After two minutes, she shouts above the growing din, “now stop, thank your partner, and students in the outside circle, shift one person to the left.”
Over the course of the next twenty to thirty minutes, students continue to speak with multiple conversation partners, sharing their thoughts on questions like, “Where do you feel most at home and why?”; “Did you grow up with a particular religious or spiritual tradition or a particular world view…what was it?”; “Do you adhere to that or to another tradition or world view now?”; “What is one of the core values that you hold that you would attribute to that tradition or world view?”; “What is a stereotype or an assumption that others have about those who share your religious tradition or world view that you would like to dispel?”; “What else would you like me to know about you that you haven’t already mentioned?”
This ice-breaker activity is called “Speed-faithing,” (like speed-dating). Sometimes it is also called, “Talk-Better-Together.” It was, as far as I know, first used by Interfaith Youth Core’s student-trainers at their regional Interfaith Leadership Institutes held each year in Atlanta, Chicago, and Los Angeles. This organization, founded and directed by Dr. Eboo Patel, seeks to make “interfaith cooperation a social norm within a generation,” by training student leaders to build positive relationships on their campuses among people who orient around religion differently.
Today, speed-faithing is an activity used on a growing number of campuses throughout the country to encourage students to engage in the kinds of conversations that can very quickly build bridges of connection and empathy where none have existed before.
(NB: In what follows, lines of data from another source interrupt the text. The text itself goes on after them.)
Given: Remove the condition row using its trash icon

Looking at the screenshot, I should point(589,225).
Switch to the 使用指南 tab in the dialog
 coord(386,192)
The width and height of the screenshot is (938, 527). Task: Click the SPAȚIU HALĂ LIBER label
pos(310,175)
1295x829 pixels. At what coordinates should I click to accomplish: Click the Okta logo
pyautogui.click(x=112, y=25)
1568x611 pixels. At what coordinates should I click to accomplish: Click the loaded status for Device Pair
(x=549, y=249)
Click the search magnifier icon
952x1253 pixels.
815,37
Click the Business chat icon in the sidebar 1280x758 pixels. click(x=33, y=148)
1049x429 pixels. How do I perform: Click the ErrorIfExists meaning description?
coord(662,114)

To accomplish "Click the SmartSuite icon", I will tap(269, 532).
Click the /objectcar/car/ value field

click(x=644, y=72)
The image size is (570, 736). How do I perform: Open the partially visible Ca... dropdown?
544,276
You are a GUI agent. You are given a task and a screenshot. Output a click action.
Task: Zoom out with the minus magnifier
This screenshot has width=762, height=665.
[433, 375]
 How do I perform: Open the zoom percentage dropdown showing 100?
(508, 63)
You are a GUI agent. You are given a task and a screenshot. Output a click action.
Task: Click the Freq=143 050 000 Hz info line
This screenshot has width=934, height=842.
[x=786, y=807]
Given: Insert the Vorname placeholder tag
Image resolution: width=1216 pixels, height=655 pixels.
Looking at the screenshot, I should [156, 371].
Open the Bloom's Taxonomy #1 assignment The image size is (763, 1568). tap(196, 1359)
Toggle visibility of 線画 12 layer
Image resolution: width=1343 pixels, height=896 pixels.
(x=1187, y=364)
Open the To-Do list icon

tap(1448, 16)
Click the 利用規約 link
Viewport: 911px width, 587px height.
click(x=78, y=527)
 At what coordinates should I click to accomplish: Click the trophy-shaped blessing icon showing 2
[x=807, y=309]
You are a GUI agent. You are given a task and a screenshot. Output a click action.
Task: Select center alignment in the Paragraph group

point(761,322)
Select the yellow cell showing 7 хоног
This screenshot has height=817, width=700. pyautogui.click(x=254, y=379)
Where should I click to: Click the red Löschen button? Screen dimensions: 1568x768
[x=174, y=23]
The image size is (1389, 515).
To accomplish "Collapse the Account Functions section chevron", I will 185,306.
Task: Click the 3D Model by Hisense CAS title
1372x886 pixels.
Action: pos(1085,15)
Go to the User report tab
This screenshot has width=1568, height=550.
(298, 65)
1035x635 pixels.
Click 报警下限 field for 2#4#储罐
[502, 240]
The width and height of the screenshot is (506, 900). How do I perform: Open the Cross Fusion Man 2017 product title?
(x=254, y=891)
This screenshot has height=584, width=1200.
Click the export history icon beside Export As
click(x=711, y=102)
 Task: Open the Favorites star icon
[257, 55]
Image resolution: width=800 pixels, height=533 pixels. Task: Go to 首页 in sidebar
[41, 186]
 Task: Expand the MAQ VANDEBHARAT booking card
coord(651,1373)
As an exercise in meaningful sharing, it provides students with opportunities to talk about the “Big Questions” in their lives.
Before beginning the activity, students commit to practice “safe-space-dialogue-guidelines.” They agree to use “I” statements when they speak. In other words, this is not a time for proselytizing or debating Truth claims—but to speak as experts and owners of their own life-histories and experiences. They agree to speak vulnerably and honestly, but only as vulnerably as they are comfortable. Recognizing that a deeply held personal belief might run exactly counter to what their conversation partner believes, they agree to listen with a certain level of personal detachment, and to give one another the benefit of the doubt when truth claims clash. They agree to hold what is shared tenderly and to fiercely protect the trust that their conversation partner has placed in them—what is shared in speed-faithing events, stays in speed-faithing events.
Over the last two years, I have facilitated this activity more than twenty times. I have used it in the classroom, at student-centered gatherings, in “Better Together Interfaith Ally” training workshops, and even in community settings where people want to strengthen their connections with one another. Every time I have, the results have been transformative, powerful, and immediate.
Each time we debrief the activity, participants note with surprise how easily they were able to talk with their conversation partners about topics normally considered “taboo” or “off limits” (especially in public university settings like ours). They note how good it felt to share some of their personal story—even with strangers—in an environment where they knew they wouldn’t be judged or censored. They note, with surprise, how much diversity of thought and opinion they experienced when sharing and listening to their partners—even when they shared the same religious (or nonreligious) backgrounds. They always comment on how much similarity they found between their own core values and those of conversation partners whose worldviews or spiritual commitments are very different than their own. And, they always, always, wish that there was more time to share and to listen. They leave the experience hungry to know more.
Why Speed-faithing is Useful on Public University Campuses in the Intermountain West
The Intermountain West is a unique region in the United States because of its vast and open landscapes, its low population, and the relative lack of opportunity for university students to engage daily with those who are religiously “different” from themselves. We know that, in the wake of the recent presidential election, religious “others” are increasingly targeted on college campuses. Where religious diversity is lacking and where students are ignorant of their religious privilege, the climate is certainly ripe for the kind of hate speech that stems from lack of empathy and connection. Perhaps because of this lack of diversity, there is an especially urgent need to build student capacity for positive interactions among those who orient around religion differently in this part of the country.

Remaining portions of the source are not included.